Ancient life was all silence.
In the 19th Century, with the invention of machines, Noise was born.
—Luigi Russolo, The Art of Noise
The city Milan in the year 1913. An intrepid wanderer might stumble into a workshop, and find there a multitude of unusual boxes, kitted out with large horns. It’s not clear what purpose these boxes serve, until a bow-tied Italian enters, with spontaneous vigor, and instructs this intrepid wanderer on their use. These contraptions emit a strange, growling noise. The Italian — Luigi Russolo — tells the intrepid wanderer that this is the New Music; that these devices go far beyond the familiar sounds of the woodwinds, the strings, the old percussive instruments. In these boxes is the sound of machines. The New Music, he goes on to say, will not be focused on tonality, nor on rhythm, but it will be the particular quality of sound. The ears of an urbanite have become so accustomed to the industry of noise that the old tones grow tiresome; we are a people in need of new, different sounds. Sound that better encompasses the great spectrum of hearing. Sounds that better reflect the new world. Russolo gestures to the assortment of boxes — the Intonarumori he calls them — and says that people of the future will see these contraptions as the beginning of a new era of sound-production. Russolo tells the intrepid wanderer that he is a lucky man, to be here at the beginning. But then the snag: the intrepid wanderer has come from the future. And he had never heard of Luigi Russolo, nor his squeaking boxes.
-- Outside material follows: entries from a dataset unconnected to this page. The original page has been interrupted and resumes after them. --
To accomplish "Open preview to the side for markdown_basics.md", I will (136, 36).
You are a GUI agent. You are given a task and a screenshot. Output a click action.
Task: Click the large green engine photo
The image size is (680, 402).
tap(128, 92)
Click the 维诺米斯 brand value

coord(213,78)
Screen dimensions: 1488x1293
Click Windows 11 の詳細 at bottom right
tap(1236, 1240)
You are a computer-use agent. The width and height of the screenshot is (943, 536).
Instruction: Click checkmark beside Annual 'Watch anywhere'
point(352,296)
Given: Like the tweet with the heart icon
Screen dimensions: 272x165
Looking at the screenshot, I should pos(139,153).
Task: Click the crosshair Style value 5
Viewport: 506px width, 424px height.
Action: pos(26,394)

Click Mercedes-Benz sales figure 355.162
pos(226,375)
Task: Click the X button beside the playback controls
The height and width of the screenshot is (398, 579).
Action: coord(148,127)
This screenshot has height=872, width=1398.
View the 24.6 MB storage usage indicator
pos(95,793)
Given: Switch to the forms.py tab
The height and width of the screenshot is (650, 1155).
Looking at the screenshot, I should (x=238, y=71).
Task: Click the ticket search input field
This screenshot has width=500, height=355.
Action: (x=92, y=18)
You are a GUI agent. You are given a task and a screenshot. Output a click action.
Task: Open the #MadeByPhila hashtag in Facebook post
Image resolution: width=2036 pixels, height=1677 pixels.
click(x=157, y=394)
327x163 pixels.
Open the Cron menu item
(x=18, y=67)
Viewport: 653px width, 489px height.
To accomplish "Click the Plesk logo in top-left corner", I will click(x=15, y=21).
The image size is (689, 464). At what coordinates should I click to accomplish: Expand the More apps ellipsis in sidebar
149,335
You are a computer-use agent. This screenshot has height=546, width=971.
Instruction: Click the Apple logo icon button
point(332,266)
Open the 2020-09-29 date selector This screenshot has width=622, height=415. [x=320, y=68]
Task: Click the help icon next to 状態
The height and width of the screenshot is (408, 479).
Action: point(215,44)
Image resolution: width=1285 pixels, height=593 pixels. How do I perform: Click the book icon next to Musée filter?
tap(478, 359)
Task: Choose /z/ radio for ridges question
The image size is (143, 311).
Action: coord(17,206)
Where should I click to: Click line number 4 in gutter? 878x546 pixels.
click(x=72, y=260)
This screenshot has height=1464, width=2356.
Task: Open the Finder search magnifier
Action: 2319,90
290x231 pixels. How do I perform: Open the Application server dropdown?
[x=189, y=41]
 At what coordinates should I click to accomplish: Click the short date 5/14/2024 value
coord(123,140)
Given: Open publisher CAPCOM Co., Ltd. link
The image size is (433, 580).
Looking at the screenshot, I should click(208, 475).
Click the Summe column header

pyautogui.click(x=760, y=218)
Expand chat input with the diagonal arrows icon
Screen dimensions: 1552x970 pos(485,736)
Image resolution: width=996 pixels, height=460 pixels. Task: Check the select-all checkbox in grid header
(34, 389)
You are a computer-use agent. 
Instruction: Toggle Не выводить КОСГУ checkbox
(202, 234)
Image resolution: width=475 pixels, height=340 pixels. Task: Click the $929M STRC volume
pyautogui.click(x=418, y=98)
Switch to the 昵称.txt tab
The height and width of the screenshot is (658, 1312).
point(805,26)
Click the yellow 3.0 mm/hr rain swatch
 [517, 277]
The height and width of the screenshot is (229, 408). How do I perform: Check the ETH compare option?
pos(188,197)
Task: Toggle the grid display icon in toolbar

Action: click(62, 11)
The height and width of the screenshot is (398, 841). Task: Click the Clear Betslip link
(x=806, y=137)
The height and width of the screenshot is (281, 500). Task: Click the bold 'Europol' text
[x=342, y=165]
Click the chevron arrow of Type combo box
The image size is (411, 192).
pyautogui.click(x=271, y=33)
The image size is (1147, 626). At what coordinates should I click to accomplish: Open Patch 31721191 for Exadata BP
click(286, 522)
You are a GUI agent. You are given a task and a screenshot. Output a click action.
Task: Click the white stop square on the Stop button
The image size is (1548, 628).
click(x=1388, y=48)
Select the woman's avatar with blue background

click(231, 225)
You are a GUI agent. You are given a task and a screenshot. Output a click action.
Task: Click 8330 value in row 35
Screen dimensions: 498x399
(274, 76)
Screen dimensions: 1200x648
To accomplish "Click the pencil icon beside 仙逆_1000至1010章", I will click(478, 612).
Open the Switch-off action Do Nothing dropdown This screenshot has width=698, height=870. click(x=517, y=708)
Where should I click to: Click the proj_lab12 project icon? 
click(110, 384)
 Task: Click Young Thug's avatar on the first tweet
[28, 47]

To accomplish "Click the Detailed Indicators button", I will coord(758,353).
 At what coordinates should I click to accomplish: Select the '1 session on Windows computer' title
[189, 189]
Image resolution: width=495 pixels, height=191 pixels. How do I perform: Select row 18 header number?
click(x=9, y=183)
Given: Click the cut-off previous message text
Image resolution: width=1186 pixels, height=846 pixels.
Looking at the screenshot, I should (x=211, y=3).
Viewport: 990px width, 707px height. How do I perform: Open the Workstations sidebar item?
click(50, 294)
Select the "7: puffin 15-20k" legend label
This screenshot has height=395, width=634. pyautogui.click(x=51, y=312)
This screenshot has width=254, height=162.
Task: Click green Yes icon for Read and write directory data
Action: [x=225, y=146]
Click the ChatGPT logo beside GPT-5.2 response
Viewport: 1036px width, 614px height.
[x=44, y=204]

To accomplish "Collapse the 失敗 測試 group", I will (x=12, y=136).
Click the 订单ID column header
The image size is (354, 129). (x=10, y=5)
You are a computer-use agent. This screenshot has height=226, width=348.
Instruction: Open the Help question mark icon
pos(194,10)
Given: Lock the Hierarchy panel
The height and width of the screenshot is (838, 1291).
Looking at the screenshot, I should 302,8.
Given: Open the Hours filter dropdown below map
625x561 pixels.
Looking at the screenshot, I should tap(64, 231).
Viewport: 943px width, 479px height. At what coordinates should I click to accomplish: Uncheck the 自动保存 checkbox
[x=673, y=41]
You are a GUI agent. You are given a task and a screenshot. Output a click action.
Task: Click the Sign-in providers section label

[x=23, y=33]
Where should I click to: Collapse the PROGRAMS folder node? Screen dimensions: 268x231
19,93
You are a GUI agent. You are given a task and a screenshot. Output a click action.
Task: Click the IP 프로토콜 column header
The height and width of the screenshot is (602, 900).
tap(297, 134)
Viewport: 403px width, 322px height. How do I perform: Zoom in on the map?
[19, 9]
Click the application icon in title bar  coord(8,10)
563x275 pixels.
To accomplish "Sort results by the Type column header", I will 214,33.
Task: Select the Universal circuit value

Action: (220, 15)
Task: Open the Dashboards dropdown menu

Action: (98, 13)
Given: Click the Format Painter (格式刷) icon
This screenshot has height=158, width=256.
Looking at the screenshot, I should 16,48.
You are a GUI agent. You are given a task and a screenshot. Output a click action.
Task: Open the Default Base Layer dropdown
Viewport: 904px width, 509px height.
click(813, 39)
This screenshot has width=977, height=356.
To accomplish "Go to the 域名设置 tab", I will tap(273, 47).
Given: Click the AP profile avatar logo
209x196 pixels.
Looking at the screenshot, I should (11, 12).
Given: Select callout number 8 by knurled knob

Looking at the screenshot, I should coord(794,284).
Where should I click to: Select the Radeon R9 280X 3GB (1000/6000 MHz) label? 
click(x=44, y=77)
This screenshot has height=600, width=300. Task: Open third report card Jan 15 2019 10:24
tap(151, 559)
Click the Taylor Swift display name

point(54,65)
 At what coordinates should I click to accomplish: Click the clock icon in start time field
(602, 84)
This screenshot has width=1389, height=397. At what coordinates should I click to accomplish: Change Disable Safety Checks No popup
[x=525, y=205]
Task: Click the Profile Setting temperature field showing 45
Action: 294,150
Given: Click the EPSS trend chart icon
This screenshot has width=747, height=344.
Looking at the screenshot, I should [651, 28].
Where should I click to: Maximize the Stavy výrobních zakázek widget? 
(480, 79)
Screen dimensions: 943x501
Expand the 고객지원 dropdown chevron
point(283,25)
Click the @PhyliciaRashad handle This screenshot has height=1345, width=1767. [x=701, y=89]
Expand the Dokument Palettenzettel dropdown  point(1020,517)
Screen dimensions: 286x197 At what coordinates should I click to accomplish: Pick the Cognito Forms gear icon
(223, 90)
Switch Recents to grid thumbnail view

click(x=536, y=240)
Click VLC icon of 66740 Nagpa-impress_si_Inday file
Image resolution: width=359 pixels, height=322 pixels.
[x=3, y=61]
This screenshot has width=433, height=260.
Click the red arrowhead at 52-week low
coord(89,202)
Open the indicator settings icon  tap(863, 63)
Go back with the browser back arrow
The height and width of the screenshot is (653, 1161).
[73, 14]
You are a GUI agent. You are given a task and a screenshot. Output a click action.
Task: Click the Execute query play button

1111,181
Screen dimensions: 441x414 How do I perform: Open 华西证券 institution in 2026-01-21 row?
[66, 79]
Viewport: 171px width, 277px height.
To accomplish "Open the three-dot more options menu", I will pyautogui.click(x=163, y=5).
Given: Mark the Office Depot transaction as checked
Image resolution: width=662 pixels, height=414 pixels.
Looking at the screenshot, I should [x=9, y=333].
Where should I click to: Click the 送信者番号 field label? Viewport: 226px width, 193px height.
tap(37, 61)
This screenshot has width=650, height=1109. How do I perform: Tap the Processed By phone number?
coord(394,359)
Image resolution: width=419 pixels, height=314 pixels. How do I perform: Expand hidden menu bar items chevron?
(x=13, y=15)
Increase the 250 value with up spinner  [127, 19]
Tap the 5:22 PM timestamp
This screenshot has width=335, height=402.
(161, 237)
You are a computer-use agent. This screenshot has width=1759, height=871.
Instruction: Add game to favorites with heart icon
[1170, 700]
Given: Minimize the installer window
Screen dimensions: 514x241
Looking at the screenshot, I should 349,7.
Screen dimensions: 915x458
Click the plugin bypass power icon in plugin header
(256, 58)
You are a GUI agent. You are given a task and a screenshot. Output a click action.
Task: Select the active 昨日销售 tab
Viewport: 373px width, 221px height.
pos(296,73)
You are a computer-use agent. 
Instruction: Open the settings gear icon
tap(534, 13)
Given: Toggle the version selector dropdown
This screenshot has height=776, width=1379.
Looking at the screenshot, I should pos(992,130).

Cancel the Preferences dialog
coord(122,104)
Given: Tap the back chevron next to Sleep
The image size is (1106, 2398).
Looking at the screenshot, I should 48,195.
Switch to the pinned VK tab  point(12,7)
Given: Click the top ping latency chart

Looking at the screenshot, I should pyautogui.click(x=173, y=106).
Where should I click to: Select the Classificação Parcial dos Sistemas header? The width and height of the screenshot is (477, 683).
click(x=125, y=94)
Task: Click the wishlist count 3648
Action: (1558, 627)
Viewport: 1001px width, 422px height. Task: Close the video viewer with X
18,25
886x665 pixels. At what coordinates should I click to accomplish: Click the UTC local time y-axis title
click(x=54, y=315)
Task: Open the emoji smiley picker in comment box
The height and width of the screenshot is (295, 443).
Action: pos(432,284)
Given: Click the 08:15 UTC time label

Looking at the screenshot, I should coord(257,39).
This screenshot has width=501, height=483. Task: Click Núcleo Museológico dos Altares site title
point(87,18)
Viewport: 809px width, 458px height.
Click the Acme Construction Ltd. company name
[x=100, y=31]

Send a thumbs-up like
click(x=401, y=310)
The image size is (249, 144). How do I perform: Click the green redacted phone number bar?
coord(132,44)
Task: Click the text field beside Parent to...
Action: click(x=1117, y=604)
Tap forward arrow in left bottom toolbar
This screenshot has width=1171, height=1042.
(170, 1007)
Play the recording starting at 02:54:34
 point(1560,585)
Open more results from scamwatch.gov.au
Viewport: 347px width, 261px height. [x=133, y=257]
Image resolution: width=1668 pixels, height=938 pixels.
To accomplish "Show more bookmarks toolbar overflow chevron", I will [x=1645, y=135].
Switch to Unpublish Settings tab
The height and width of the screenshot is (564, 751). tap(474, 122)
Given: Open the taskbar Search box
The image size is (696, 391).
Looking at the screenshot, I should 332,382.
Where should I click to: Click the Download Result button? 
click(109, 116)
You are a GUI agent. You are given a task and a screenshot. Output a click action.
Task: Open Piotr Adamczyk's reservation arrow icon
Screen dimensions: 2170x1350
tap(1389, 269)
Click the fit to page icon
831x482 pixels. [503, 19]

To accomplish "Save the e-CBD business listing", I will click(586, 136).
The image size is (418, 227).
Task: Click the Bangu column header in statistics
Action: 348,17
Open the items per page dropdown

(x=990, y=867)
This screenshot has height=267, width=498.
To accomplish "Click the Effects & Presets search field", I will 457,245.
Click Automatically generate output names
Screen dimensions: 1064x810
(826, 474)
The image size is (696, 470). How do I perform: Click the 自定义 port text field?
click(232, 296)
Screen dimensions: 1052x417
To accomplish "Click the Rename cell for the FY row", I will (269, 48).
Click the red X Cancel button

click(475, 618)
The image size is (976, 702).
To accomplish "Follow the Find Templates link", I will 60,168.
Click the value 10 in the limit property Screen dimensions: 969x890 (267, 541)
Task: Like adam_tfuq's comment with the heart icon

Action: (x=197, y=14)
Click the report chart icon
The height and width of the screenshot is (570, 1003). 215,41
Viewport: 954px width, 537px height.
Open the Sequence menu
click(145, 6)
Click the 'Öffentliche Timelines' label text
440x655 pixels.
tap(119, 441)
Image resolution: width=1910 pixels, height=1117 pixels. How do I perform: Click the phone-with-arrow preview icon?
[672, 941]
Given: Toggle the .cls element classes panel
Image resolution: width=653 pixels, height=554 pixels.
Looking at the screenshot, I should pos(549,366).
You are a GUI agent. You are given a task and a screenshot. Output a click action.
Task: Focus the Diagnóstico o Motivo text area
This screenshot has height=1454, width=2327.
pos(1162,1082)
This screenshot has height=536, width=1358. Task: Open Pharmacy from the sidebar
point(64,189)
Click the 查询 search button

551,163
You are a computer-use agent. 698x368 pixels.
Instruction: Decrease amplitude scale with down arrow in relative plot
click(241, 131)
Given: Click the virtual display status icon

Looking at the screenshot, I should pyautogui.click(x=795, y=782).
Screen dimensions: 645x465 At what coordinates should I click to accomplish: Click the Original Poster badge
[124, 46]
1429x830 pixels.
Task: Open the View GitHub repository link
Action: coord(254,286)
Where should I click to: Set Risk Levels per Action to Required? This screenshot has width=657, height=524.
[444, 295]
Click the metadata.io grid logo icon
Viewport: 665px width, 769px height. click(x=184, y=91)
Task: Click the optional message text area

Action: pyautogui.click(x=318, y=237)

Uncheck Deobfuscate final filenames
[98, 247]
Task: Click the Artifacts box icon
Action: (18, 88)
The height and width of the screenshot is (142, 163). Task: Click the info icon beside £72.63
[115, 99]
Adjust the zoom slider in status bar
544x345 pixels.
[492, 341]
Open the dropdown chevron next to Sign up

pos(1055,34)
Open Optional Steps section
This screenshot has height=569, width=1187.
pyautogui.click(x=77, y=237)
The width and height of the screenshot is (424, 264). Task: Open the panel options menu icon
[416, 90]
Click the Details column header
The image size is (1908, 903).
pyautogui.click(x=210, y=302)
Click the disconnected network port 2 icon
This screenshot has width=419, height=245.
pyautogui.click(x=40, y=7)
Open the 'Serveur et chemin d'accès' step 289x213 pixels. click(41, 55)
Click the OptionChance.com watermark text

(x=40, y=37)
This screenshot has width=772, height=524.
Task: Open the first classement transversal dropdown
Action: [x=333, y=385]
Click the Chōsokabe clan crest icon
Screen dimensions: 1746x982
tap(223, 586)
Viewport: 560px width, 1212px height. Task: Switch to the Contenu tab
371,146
In its most foundational aspect, Harmony Korine’s new artistic project resembles that of the Italian Futurists, there in the 1910s. These innovators recognized, in the frame of music, that it was not to be musical structure or arrangement that defined the future of the form, but musical texture. In Russolo’s The Art of Noises, he recognizes that in a world defined by new kinds of urban din, a constant soundscape of undesigned noise, that an audience might find themselves tired by the old-fashioned timbres. He says as much himself: “Beethoven and Wagner have stirred our nerves and hearts for many years. Now we have had enough of them; and we delight much more in combining in our thoughts the noises of trams, of automobile engines, of carriages and brawling crowds, than in hearing again the ‘Eroica’ or the ‘Pastorale.'” It is not a question of re-envisioning the grammar of music — as Schoenberg, Stravinsky, and a host of others were attempting — but rather changing the quality of the sound. Some attempt to break music from its ancient continuity, and shock it into the now. A similar ring is heard in Korine’s bristling Variety interview: “I’ll see a clip on TikTok that is so inexplicable, so outside the realm of what I even imagine someone creating. Like, I can have an experience with a 30-second clip that goes so far beyond [what movies do for me].” It’s to TikTok and to video games that Korine has been consistently pointing in his press run for AGGRO DR1FT; here is a conscious attempt to break with the tradition of conventional filmmaking and find something else. But that something else is specifically not found in the increasingly high-up, far-out methods of the arthouse or the experimental filmmaker. Korine is fascinated with the now; with the ephemera constantly buzzing through phones, laptops, game consoles. In that same interview, Korine goes on to state: “Video games are so advanced and so much more interesting than normal films, I could be sitting there playing a video game for days, whereas it’s hard for me to make it through any of these films.” In this disappointment we can again sense some of Russolo: “Our ear is not satisfied [with the old music] and calls for ever greater acoustical emotions.”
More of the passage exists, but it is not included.